[comp.ai.neural-nets] Brain analogies

rao@enuxha.eas.asu.edu (Arun Rao) (03/03/89)

In article <32129@gt-cmmsr.GATECH.EDU>, kirlik@hms3 (Alex Kirlik) writes:
> Some researchers explain the successes of neural-net models 
			       ^^^^^^^^^
> (in mimicking human behavior) in terms of their similarity
> with the structure and mode of processing in the brain.

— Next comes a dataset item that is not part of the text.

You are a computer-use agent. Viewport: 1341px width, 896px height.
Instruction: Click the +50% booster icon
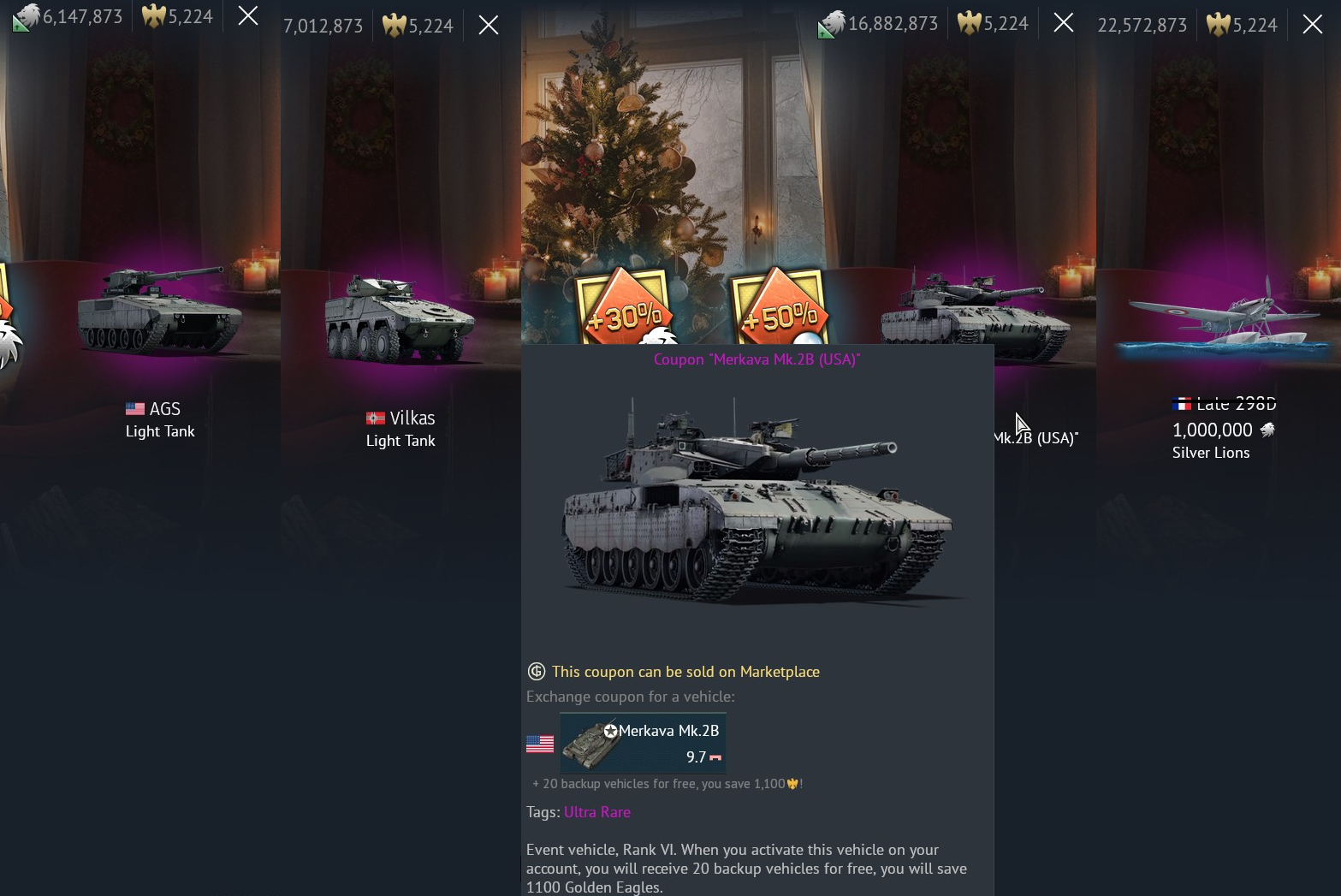click(x=779, y=308)
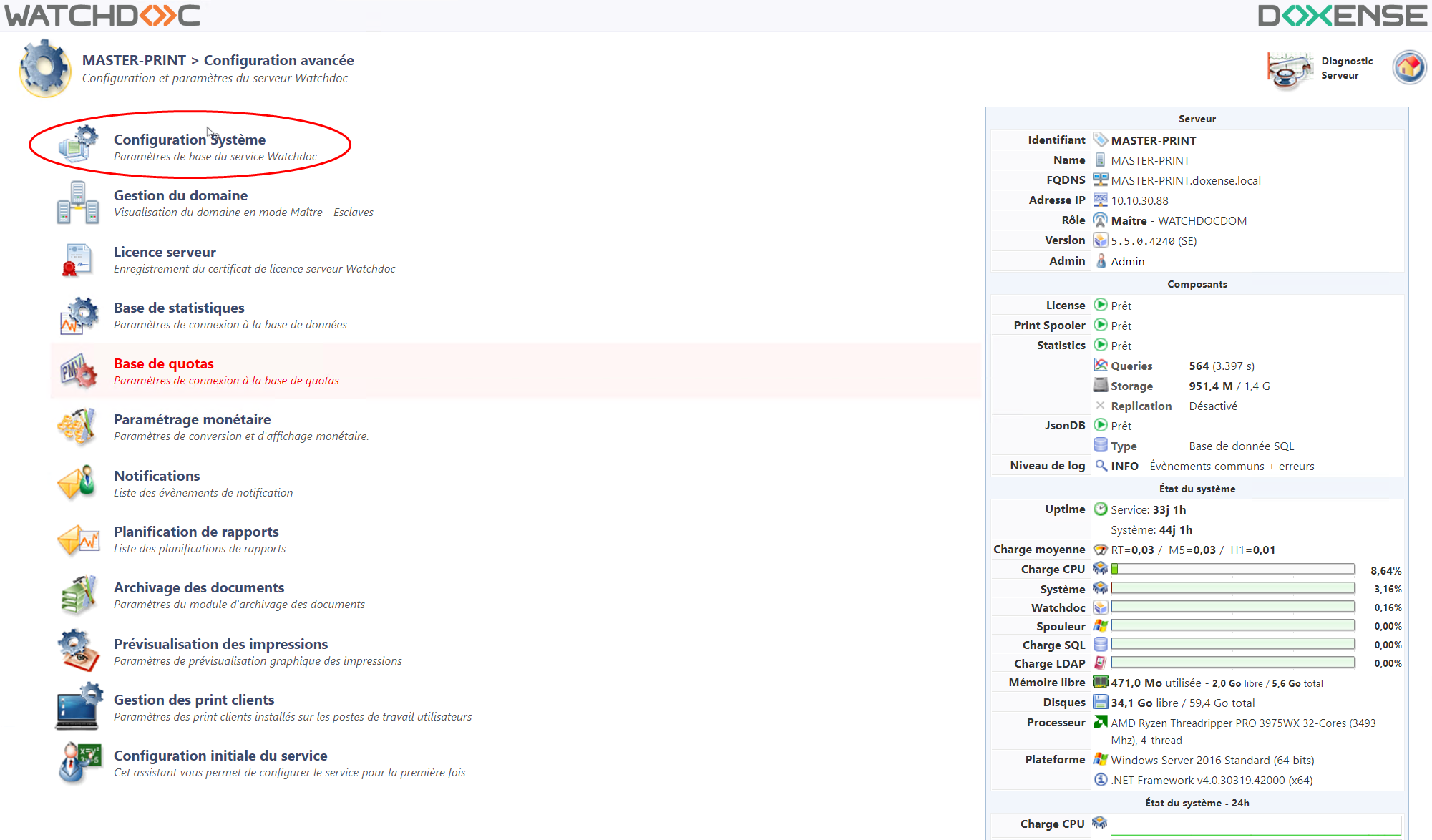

	Success is relative - no researcher, to my knowledge anyway,
has ever succeeded in mimicking any brain function completely. At this
stage in neural-network research, people are happy just to achieve 
something that conventional (read AI, pattern recognition) techniques
cannot. Sometimes even this advantage is questionable if you look at
some theories closely.
> 
> Now, if one wants to use such an explanation, I contend that
> the burden of proof is on that person to explain why their
> model with a small number of neural units behaves in the same
> way as the brain which uses a larger number of neurons to 

[ stuff deleted ]

> as used by the brain). Rather, my question is: How can we use the
> brain analogy to explain the successes of our models when we
> cannot specify the referential relation that holds between our
> theoretical constructs (units) and the world (the brain)?
> 
	Most current approaches attempt to use hints from neurobiology/
psychology in order to propose theories. The contention is that if
a small number of neurons can perform a very elementary function, then
perhaps a large number will be capable of more complex functions. There
have been at least some approaches which *require* the existence of large
numbers of units before emergent properties can be observed. Some graph
theoretic approaches belong to this category.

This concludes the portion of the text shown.